Suppose that travelers arrive to a train station according to a Poisson process with rate $\lambda$. If a train departs at time $t$, we may find the expected sum of the waiting times of travelers arriving in the time interval $(0,t)$. In other words, we can find:
$$ E\left[\sum_{i=1}^{N(t)}(t-S_i)\right] $$
where $S_i$ is the arrival time of the $i$th traveler.
I know that the standard way to handle this is by conditioning. I am able to use the property of a Poisson Process being related to Uniform Order Statistics to obtain:
$$ E\left[\sum_{i=1}^{N(t)}(t-S_i) \mid N(t) = n\right] = \frac{nt}{2} $$
However, given this result, how can I formally show that:
$$ E\left[\sum_{i=1}^{N(t)}(t-S_i) \right] = \frac{t}{2}E[N(t)] = \lambda \frac{t^2}{2} $$?

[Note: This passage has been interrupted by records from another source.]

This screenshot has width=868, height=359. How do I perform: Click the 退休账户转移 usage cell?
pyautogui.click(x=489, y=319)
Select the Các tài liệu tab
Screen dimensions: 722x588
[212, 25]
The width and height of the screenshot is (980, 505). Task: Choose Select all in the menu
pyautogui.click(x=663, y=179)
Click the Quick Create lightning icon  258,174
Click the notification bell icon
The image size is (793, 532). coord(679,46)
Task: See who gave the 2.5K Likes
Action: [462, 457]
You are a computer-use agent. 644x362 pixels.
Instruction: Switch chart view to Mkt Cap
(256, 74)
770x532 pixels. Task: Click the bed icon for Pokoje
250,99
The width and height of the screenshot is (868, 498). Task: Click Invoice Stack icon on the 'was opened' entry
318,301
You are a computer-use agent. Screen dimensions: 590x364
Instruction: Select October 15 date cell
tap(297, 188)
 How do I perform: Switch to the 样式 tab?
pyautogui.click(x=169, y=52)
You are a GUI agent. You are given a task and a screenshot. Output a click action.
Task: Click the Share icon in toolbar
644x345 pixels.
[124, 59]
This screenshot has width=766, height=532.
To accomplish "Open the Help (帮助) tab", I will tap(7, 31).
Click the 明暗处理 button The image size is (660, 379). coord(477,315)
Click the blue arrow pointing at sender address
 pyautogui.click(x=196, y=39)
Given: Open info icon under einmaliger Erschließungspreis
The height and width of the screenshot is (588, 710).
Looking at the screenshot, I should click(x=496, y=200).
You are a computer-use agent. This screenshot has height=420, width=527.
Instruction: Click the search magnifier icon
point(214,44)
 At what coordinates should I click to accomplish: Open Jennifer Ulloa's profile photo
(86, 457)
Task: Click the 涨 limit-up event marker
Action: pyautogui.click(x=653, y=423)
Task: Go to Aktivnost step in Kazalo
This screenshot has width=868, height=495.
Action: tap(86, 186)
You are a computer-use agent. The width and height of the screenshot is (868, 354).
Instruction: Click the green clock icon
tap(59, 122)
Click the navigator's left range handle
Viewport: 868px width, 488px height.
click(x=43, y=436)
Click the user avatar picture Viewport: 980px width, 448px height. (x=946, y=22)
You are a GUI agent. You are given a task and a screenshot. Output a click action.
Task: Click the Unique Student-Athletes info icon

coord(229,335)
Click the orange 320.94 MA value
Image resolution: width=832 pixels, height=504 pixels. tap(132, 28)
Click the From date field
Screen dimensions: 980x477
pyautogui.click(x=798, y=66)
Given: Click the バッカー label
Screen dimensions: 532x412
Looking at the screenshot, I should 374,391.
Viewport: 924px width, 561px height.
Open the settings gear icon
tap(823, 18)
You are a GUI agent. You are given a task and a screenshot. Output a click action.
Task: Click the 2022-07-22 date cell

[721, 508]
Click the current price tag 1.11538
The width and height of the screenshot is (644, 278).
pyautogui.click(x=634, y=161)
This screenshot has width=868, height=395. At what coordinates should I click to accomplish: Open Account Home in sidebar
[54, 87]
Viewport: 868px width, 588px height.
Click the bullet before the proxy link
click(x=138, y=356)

It looks like the law of conditional expectations is at play, but I cannot obtain the right form, as it looks like taking expectations to the second equation results in:
$$ E\left[E\left[\sum_{i=1}^{N(t)}(t-S_i) \mid N(t) = n\right]\right] = E\left[\frac{nt}{2}\right] = \frac{nt}{2} $$
which is not what we want as the random variable $N(t)$ doesn't appear. How can we get the right form? Thanks!
Using $$ E\left[\sum_{i=1}^{N(t)}(t-S_i) \mid N(t) = n\right] = \frac{nt}{2}, $$ You can compute $$ E\left[\sum_{i=1}^{N(t)}(t-S_i)\right] = \sum_{n\geq 0} E\left[\sum_{i=1}^{N(t)}(t-S_i) \mid N(t) = n\right] \times P[N(t)=n], $$ using the Poisson distribution.